I know it's been ages since I've posted here. Looking back at what I posted last, you can hear in the silence the waiting and maybe some of the fear. I've been fearful to share too much during those months, fearful that I'd already shown too much of my heart and not sure if I wanted that.
But as the journey has progressed, with new bends in the road, I've been challenged. How does God receive the glory He is due if we don't share our lives- the good, the bad, the hopes, the disappointments? If our story is really His story, then don't we need to let others read it and hear it? Being transparent like that is scary to me. I'm not sure why, but it is? Am I fearful of judgment or fearful that I'll fail some standard set by myself or others? But again, if it's all really about God, why should I fear? If I truly believe He's the one responsible for shaping me and molding me, isn't my job to respond to Him and be a part of His body.
So here I am to break the silence. My heart's prayer is that in breaking the silence, God does receive the glory due to Him.
The story begins with a desire. A desire that isn't bad, but one that if unchecked and not brought before him continually could take the wrong place in my life. Although we are blessed with one wonderful little boy, my husband and I both have dreams of another child being added to the family. After having a child fairly easily the first time around we were unprepared for the journey God has had us on. After months of trying and riding quite the emotional rollar coaster, we finally had wonderful news in August 2010. A little one would be joining us! We told a few dear ones, but even as the news was reaching those people, that little life would slip away. It was hard to understand at this point. There were wrestlings in my heart. Why the waiting? Was the desire wrong? What did it mean to have the desire met and then to have the baby taken away? I felt like I was revisting some of the same issues I faced when my Mom passed away? Could I trust God's plan for my life? Would it be painful? Was it really the best thing?
God is faithful. I know that. During an incredible women's retreat in October he reminded me of truths I knew, but had allowed to slip away a bit. I was challenged to look at things with nevertheless faith. Faith that looks at the circumstances and then looks at God's truth and says even though this is the circumbstance, nevertheless, this is what I know to be true about God. It was amazing how that whole retreat seemed to speak to my heart. What a joy to receive God's love and encouragment.
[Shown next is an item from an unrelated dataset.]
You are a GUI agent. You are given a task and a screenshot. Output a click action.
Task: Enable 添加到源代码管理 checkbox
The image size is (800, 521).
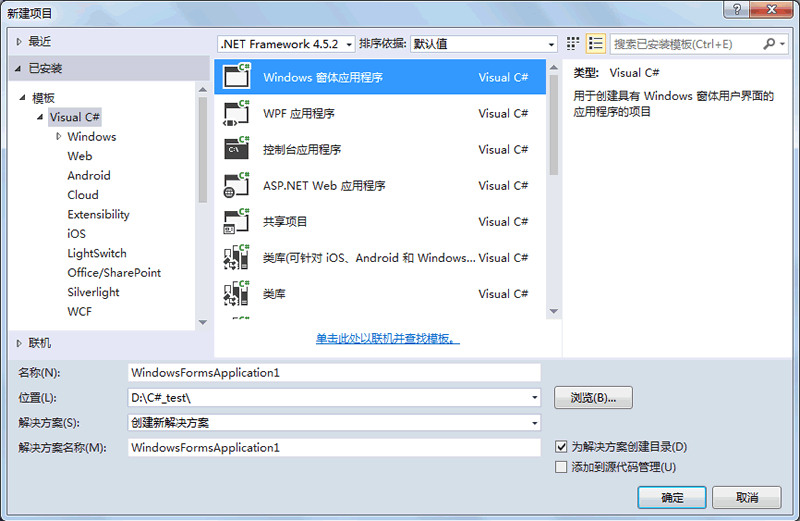click(x=561, y=467)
And what a greater joy when the following month we learned we were pregnant again. I had feared this one might slip away also, but as morning sickness took hold and we saw our first ultrasound immage, confidence built. Joy abounded. At last our desire was happening. I began to dream even more about July and the following months.
Christmas came and we neared the end of the first trimester. We shared our joyful news and savored the blessing with family and friends. The new year began and I began to wonder about what 2011 would bring? How would I deal with being a new mother again? What would ministry look like this year? What would God teach us? I'll admit there's always I small part of me wondering when the tough times will come, so I also pondered what trials might come. I'm always one for a theme, so I wondered about the word that might summarize the year and the verse I might hold on to.
I didn't have an answer to those questions on January 1st, but I know God would work and I'd just have to wait to find out. Well, I'm not here to announce I have a theme for the year or a verse, but I can definately say God is at work and giving me an opportunity to grow in His image and know Him more fullly.
On January 4th I started bleeding and the tears and fears came. I was still hopeful, but my heart also knew I God could be inviting me to follow Him down a path I wasn't sure I wanted to go on. The following day an ultrasound confirmed our fears. Our baby had died, there was no heartbeat. There was only a greater silence.
January 7th we miscarried. It's a process I don't really want to experience again. In the midst of our sorrow we do see God's hand of blessing. We had planned to be out of state this week, but not only didn't that happen, but that meant my husband had extended vacation time. Our son slept peacefully in the early part of the night while we dealt with the miscarriage at home. We have family away and a church family close by that love us, pray for us, and support us. Yes, God has provided greatly for this challenge.
And the days ahead will be challenging I know this. I fear I will later allow the questions and feelings to overtake the faith that I turn to so easily at this point in time. I fear what the year will hold, as I turn the pages on a calendar that was to hold special events. I fear what will happen if there is a next time. Yes, I am very human and very real. But I am grateful, so grateful that as much as I want to hold on to God at this time, He wants to hold on to me. So for tonight, I rest in that. I know He can be trusted above my own understanding. And so for now, my silence is broken by these words,
"Trust the Lord at all times, O people. Pour out your hearts to Him for God is our refuge." Psalm 62:8
My prayer tonight is that as I break my silence, you will be encouraged. That you will hold on to God's truth despite your circumstances. That you will share your story so that He is glorified. To God be all glory and honor.